12 Eylül 1980 Askeri Darbesi: Demokrasi Tarihimizin Karanlık Döneminin Başlangıcından Bu Yana 42 Yıl Geçti
24 Ocak Kararları adı altında ülkemizi emperyalist çıkarlar doğrultusunda vahşi kapitalizme entegre etmek isteyen plan, bundan 42 yıl önce, 12 Eylül 1980 askeri darbesiyle yürürlüğe kondu.
Ekonomik, toplumsal ve siyasal alanda bugün hala etkileri devam eden darbe, 12 Eylül 1980’de beş generalden oluşan faşist cuntanın yönetime el koyarak hükümeti görevden alması ve Türkiye Büyük Millet Meclisi’ni lağvetmesiyle başladı. Bundan sonra faaliyetleri durdurulan siyasi partiler birer birer kapatıldı. Kitaplar yasaklandı, toplatıldı, yakıldı. Pek çok gazetenin yayın hayatına son verildi. Darbe sürecinde 650 bin kişi gözaltına alındı, 230 bin kişi sıkıyönetim mahkemelerinde yargılandı. 517 kişiye ölüm cezası verildi, 50 kişi idam edildi, 14 bin kişi vatandaşlıktan çıkarıldı…
Diğer yandan emperyalistlerin sosyal devleti ortadan kaldırma planının yaşama geçirilmesinin önünde en büyük engeli teşkil edenler, sosyal hakların kalesi olarak görülen sendikalar ve sivil toplum kuruluşlarıydı. 12 Eylül darbesi, etkileri bugün de devam eden; sendikaların kapatılmasını, grevlerin yasaklanmasını, sendikacı ve işçi temsilcilerinin tutuklanmasını, toplu iş sözleşmesi görüşmelerinin rafa kaldırılmasını ve işçilerin parasal ve sosyal tüm kazanılmış haklarına ipotek koyulmasını sağlayan nice uygulamanın hayata geçirilmesine neden oldu.

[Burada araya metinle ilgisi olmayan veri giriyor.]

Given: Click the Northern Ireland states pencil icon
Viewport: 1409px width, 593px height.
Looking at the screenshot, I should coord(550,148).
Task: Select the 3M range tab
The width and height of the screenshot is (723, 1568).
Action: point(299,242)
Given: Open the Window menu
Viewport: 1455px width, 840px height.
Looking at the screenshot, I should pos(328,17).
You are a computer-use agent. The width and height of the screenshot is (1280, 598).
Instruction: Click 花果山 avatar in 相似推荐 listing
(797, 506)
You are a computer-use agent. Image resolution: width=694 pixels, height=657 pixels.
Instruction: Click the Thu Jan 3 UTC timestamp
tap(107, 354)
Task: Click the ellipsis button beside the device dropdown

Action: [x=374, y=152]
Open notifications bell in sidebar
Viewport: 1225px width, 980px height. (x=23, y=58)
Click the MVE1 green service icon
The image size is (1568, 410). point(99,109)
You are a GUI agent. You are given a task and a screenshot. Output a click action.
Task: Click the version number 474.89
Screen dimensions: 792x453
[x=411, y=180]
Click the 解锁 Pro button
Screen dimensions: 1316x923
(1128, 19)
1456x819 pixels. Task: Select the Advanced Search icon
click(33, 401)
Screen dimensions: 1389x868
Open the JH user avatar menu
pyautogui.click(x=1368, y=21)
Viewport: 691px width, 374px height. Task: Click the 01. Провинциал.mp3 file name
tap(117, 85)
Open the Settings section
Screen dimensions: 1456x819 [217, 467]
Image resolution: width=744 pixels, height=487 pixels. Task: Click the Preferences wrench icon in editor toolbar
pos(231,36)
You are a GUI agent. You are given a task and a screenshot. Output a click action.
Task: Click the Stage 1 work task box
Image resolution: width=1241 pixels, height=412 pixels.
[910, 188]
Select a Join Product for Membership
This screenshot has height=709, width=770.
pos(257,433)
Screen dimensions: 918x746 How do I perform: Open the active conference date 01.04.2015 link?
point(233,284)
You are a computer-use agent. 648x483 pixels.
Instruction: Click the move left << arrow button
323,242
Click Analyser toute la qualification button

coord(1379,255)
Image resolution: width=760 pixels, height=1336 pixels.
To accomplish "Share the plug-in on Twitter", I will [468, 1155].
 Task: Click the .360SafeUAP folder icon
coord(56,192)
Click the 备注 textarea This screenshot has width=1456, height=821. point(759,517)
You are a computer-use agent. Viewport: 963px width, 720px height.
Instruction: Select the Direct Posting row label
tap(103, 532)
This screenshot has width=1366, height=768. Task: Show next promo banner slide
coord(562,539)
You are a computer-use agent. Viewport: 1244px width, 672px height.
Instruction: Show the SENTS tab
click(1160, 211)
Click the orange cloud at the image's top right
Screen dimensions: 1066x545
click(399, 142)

Bütün bu baskı ortamında hiçbir demokratik yoruma ve değerlendirmeye olanak sağlamayan askeri cunta, hazırladığı 1982 Anayasasını kabul ettirdi. Darbe sonrası, 1982 Anayasası ve diğer yasal değişikliklerle oluşturulan toplumsal ve siyasal düzen ile uygulamaya konan ekonomi politikaları 42 yıldır işçileri en temel haklarından mahrum bırakmaya devam ediyor.
Bugün; demokratik siyasi partiler, sendikalar ve sivil toplum örgütleri başta olmak üzere bütün yurttaşların, 12 Eylül faşist darbesi deneyiminden çıkardığı dersle, tüm askeri ve sivil darbelerin ve dikta rejimlerinin karşısında durma; emeği, demokrasiyi, sosyal hukuk devletini, barışı ve laikliği savunma ve bu konuda mücadele etmekten vazgeçmeme sorumluluğu bulunmaktadır. Biliyor ve inanıyoruz ki; Türkiye toplumu bu sorumluluğu inatla taşımaktadır, taşıyacaktır.